Wo heute noch Kirschbäume an der Möwenstraße stehen, sollen in naher Zukunft acht Mehrfamilienhäuser mit insgesamt 48 Wohnungen entstehen. So zumindest sehen es die Pläne von Michael Kling für das Projekt „Kirschgarten Seemoos“ vor. Am Dienstag wird sich der Technische Ausschuss des Gemeinderats damit befassen. Denn für diese Baupläne muss der bestehende Bebauungsplan aus dem Jahr 1968 geändert werden. Der Gemeinderat soll am 18. Juni beschließen, einen vorhabenbezogenen Bebauungsplan im sogenannten vereinfachten Verfahren für die rund einen Hektar große Fläche aufzustellen, also ohne öffentliche Beteiligung oder Umweltprüfung. Nach dem Beschluss soll eine öffentliche Informationsveranstaltung stattfinden.

Eigentümer-Familie Kling plant Überbauung seit zehn Jahren

Erste Überlegungen der Eigentümer-Familie Kling, die eigene Obstanlage zu überbauen, gab es schon vor über zehn Jahren. Damals war sie aber noch nicht im Besitz aller nötigen Flächen, wie in der Ratsvorlage zu lesen ist. Mit dem Erwerb dieser Grundstücke wurde das Architekturbüro Oberschelp beauftragt, Pläne für die Überbauung zu entwickeln. Variante 1 wählte der Technische Ausschuss im Februar aus, um auf dieser Basis den Bebauungsplan zu entwickeln. Dieser soll im Vergleich zu heutigem Baurecht eine „maßvolle Verdichtung“ des Gebiets zulassen, wünscht sich der Bauherr. Am Reihenweg und entlang der neu angelegten Privatstraße an der Bahnlinie bis zum Schwanenweg sind vierstöckige Gebäude mit jeweils drei Vollgeschossen und einem Dachgeschoss vorgesehen. An der Möwenstraße sollen die Häuser ein Stockwerk weniger haben. Eine zentrale Tiefgarage mit einer Ein- und Ausfahrt soll ausreichend Stellplätze schaffen.
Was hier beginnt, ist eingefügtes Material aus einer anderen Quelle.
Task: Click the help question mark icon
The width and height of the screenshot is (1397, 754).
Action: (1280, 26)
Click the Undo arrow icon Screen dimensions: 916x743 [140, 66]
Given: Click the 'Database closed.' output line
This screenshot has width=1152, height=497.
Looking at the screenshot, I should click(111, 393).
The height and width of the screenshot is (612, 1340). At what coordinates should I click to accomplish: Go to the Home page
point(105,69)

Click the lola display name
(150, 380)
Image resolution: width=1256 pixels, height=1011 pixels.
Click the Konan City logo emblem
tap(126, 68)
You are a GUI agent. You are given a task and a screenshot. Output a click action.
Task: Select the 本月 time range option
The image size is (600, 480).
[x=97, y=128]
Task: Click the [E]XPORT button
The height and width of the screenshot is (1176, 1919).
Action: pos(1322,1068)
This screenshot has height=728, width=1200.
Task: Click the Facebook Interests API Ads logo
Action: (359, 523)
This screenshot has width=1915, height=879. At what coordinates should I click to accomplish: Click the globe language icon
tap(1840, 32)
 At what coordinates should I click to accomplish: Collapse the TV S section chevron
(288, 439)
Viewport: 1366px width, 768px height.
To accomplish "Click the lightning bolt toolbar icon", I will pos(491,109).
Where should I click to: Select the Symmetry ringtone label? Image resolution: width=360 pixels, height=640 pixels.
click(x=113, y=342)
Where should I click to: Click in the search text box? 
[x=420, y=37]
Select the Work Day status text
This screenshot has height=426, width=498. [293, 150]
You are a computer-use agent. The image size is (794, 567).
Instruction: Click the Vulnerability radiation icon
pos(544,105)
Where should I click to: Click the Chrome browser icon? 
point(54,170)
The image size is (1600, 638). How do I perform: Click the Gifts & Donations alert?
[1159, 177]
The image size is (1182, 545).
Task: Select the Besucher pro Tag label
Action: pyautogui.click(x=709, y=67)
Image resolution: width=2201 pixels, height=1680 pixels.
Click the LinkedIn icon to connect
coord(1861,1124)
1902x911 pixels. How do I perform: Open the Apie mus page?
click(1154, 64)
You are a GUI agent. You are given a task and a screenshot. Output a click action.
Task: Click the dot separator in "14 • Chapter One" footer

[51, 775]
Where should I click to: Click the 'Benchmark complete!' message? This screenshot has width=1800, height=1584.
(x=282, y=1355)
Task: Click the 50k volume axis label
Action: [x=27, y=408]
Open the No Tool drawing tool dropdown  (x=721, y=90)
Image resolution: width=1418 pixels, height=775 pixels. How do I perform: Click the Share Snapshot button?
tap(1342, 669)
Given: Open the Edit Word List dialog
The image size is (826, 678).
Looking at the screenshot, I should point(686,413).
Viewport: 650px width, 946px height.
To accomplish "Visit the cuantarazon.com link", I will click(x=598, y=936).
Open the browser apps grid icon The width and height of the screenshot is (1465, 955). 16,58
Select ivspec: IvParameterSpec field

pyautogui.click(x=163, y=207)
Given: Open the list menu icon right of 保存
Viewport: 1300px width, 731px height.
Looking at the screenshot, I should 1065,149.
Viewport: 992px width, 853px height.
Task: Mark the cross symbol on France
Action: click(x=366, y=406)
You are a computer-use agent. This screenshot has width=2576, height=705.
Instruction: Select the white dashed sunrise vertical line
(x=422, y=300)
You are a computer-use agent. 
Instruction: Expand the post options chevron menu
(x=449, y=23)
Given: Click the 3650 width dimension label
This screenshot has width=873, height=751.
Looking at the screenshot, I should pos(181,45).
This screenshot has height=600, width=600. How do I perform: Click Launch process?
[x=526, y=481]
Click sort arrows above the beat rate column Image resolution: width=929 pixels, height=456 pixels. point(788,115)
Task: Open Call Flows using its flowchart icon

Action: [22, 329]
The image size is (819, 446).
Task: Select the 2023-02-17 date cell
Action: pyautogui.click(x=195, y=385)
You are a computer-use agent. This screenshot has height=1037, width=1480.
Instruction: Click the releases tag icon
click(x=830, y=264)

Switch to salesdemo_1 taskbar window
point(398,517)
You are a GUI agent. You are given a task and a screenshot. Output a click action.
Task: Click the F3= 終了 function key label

Frage der Sozialquote noch offen

Keine Aussage findet sich in den Ratsunterlagen zur Sozialquote. Nach den vor einem Jahr vom Gemeinderat beschlossenen Richtlinien müssen 25 Prozent der neu geschaffenen Geschossfläche Sozialwohnungen sein, wenn Baurecht neu geschaffen oder wesentlich geändert wird. Dem Bauherrn stehen allerdings weitere Möglichkeiten zur Wahl, um der Sozialquote gerecht zu werden, wie eine Ausgleichszahlung.